AISCA Foundation launched with seed funding support from technology partner Cassava Technologies, a pan-African technology company providing digital infrastructure and connectivity solutions. The foundation is addressing Africa’s growing “compute gap” by enabling local AI researchers, innovators, and developers to access the infrastructure and resources needed to build AI solutions within Africa.
Building Africa’s AI Infrastructure and talent pipeline
AISCA Foundation will focus on four strategic pillars designed to strengthen Africa’s AI ecosystem.
The first pillar, Sovereign Compute, will provide localized AI infrastructure in partnership with Cassava Technologies, ensuring that African data and processing capabilities remain within the continent’s borders. The second pillar focuses on Curated Data, with the foundation developing high-quality African datasets across sectors including agriculture, health, and climate.

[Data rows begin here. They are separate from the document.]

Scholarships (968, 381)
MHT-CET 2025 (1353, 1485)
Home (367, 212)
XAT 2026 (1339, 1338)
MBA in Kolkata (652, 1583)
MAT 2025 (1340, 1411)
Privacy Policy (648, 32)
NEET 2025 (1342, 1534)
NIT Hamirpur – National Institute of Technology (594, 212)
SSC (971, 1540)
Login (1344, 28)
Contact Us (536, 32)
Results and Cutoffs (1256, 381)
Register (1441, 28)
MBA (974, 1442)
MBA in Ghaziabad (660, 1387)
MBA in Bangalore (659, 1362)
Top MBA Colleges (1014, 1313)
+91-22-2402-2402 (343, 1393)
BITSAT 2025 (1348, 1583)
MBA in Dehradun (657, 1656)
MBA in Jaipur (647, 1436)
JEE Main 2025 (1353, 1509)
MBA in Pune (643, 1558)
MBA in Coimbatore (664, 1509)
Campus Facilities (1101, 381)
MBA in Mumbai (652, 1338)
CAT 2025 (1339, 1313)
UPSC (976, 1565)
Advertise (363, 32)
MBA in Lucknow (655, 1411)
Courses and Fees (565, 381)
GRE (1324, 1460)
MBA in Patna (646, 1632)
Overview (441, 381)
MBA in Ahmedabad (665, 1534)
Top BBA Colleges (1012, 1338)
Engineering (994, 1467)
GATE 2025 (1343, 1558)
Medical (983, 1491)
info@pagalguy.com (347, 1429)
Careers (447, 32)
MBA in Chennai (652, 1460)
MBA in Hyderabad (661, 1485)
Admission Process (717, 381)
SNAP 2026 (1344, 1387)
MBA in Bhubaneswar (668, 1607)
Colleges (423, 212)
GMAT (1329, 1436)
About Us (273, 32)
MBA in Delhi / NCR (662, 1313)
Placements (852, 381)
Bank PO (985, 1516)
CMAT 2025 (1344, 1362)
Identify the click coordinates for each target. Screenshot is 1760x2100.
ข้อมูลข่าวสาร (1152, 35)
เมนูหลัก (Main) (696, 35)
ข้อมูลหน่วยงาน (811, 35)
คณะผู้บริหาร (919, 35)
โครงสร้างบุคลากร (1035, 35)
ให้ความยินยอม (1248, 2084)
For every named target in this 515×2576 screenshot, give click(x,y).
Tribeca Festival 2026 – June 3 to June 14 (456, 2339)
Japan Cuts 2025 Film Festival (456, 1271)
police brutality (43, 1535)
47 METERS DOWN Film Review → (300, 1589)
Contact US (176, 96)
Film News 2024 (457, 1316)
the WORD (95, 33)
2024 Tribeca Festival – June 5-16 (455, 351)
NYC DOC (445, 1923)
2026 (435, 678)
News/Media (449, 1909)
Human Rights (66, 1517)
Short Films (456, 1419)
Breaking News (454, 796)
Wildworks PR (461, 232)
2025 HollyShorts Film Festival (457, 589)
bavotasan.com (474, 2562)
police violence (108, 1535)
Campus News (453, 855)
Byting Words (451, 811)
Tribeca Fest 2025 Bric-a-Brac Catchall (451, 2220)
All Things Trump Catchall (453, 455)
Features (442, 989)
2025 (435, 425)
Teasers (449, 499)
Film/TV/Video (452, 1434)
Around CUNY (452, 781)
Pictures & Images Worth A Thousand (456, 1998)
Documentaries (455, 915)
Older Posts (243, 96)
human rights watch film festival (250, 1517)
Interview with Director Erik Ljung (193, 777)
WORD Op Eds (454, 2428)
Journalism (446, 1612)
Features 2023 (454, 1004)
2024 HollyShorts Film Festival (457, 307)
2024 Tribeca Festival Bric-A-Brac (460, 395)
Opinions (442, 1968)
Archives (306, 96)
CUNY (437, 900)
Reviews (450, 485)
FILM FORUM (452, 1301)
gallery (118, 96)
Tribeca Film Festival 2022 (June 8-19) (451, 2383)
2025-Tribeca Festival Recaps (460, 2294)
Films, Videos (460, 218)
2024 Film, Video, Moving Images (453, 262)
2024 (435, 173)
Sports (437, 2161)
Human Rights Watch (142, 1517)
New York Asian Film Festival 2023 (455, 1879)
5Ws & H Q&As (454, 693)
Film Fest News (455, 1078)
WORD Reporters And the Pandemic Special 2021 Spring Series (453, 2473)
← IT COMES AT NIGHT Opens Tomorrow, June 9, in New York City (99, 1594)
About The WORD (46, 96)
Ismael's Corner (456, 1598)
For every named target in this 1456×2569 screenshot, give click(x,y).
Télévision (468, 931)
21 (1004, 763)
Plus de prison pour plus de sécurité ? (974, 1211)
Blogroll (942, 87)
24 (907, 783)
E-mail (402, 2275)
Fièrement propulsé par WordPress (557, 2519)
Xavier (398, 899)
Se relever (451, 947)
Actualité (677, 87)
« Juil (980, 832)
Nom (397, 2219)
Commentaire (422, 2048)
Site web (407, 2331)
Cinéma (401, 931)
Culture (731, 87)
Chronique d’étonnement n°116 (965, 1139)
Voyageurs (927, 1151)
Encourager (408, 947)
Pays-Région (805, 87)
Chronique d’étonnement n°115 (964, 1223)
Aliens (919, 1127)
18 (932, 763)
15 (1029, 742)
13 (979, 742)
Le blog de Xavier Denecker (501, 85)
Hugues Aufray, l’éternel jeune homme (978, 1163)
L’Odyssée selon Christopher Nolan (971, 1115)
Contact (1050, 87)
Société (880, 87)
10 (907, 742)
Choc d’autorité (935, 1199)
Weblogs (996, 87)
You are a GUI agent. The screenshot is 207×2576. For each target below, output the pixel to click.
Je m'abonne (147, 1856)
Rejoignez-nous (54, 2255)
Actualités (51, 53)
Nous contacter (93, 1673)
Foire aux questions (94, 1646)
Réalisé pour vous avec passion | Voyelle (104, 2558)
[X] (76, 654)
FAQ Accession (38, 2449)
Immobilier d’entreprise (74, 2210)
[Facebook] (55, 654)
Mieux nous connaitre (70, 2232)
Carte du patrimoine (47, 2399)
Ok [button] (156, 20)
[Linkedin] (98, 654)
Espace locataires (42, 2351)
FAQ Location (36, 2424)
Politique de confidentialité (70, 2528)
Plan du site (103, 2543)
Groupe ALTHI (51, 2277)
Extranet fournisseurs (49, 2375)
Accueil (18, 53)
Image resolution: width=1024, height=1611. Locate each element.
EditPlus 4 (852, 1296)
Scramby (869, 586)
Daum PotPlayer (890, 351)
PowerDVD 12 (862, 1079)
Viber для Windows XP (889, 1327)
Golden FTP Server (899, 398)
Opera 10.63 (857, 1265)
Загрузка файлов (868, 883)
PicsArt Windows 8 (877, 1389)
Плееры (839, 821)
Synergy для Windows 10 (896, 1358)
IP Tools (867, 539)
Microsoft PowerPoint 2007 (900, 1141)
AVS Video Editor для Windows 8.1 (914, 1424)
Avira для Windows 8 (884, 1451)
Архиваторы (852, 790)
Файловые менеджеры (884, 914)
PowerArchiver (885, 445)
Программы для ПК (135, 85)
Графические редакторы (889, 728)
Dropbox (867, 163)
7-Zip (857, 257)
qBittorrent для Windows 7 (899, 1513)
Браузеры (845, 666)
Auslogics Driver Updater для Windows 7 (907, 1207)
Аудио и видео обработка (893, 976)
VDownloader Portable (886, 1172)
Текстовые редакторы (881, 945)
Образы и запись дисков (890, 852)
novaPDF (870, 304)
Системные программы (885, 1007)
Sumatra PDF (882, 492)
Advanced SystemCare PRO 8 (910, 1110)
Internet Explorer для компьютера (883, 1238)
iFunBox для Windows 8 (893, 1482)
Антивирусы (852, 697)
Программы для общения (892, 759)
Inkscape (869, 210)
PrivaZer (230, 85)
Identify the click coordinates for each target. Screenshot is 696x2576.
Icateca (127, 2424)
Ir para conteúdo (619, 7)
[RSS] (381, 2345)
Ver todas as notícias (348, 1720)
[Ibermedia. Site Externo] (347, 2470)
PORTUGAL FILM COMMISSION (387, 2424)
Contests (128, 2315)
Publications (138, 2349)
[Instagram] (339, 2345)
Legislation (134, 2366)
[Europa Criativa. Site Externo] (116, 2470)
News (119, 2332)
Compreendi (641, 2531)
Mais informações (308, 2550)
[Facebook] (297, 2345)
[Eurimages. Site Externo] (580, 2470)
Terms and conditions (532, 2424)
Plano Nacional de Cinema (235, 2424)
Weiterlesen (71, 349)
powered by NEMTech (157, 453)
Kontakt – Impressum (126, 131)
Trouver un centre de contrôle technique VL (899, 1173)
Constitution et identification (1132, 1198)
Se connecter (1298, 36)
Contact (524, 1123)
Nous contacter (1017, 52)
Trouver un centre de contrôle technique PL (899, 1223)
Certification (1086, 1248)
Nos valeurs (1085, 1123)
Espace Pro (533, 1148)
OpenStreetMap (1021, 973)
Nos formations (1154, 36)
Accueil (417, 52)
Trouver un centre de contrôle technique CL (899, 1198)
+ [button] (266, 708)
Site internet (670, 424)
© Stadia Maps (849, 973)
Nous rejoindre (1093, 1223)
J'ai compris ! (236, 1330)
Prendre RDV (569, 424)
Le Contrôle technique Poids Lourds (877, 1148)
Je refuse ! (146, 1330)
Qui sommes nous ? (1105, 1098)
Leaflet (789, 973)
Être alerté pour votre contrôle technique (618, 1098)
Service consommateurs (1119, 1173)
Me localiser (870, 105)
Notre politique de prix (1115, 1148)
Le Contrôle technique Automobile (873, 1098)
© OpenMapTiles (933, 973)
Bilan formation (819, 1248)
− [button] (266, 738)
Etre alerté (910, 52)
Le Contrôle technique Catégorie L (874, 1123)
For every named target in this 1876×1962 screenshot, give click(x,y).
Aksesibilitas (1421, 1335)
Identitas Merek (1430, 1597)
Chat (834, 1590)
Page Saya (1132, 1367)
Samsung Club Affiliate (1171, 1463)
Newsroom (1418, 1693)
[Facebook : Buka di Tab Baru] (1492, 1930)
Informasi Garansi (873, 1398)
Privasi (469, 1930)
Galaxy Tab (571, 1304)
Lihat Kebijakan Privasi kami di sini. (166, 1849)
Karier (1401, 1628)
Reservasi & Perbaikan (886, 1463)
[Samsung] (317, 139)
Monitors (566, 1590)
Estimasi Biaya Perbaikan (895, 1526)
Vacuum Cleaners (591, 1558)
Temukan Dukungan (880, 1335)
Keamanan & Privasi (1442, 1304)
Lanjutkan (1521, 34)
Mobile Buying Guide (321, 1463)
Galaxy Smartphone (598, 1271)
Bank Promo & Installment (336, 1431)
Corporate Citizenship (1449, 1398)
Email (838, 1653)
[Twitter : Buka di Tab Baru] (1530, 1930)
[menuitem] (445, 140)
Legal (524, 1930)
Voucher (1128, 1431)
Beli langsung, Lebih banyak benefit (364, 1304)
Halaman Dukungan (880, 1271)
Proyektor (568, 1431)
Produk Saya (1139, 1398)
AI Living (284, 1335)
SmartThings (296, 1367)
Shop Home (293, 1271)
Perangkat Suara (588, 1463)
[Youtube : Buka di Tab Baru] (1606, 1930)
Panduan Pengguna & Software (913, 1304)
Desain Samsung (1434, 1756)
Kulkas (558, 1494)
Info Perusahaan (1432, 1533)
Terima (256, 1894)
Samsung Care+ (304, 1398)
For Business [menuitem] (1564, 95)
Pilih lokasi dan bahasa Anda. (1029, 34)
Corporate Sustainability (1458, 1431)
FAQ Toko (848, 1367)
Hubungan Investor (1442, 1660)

Capacity Building forms the third pillar and will support AI skills development across the value chain, while the Community pillar will establish a pan-African network to identify, mentor, and support technical talent.
Isobel Acquah, CEO, AISCA Foundation, said: “Africa has the talent, ideas, and urgency to lead in applied AI. What has often been missing is access to compute, coordinated ecosystem support, contextualised data sets, and scalable pathways into dignified economic opportunities. AISCA Foundation is designed to help close those interconnected gaps.”
Foundation targets one million youth opportunities
AISCA Foundation has outlined ambitious continental targets aimed at accelerating inclusive growth through AI. The foundation plans to transition one million young people into economic opportunities across the AI value chain. It also aims to award compute grants to 25,000 AI-native innovators building AI-enabled solutions and support 10,000 AI researchers with compute access and technical assistance to advance African-led research.
The initiative will collaborate with universities, governments, development agencies, venture ecosystem players, and private-sector partners to ensure AI development aligns with African priorities and remains accessible to local innovators.
Hardy Pemhiwa, President and Group CEO of Cassava Technologies, said: “While Cassava has invested millions of dollars in setting up AI Infrastructure, supporting AISCA through enabling access to dedicated compute ensures that we are empowering African youth in utilizing the rails to create localized value for their communities in practical and impactful ways.”
The foundation’s launch in Kigali underscores Rwanda’s expanding position as a continental hub for digital transformation and emerging technologies. The launch adds momentum to Africa’s growing investment in AI infrastructure, local innovation ecosystems, and digital skills development as governments and technology stakeholders increasingly position the continent to participate more actively in the global AI economy.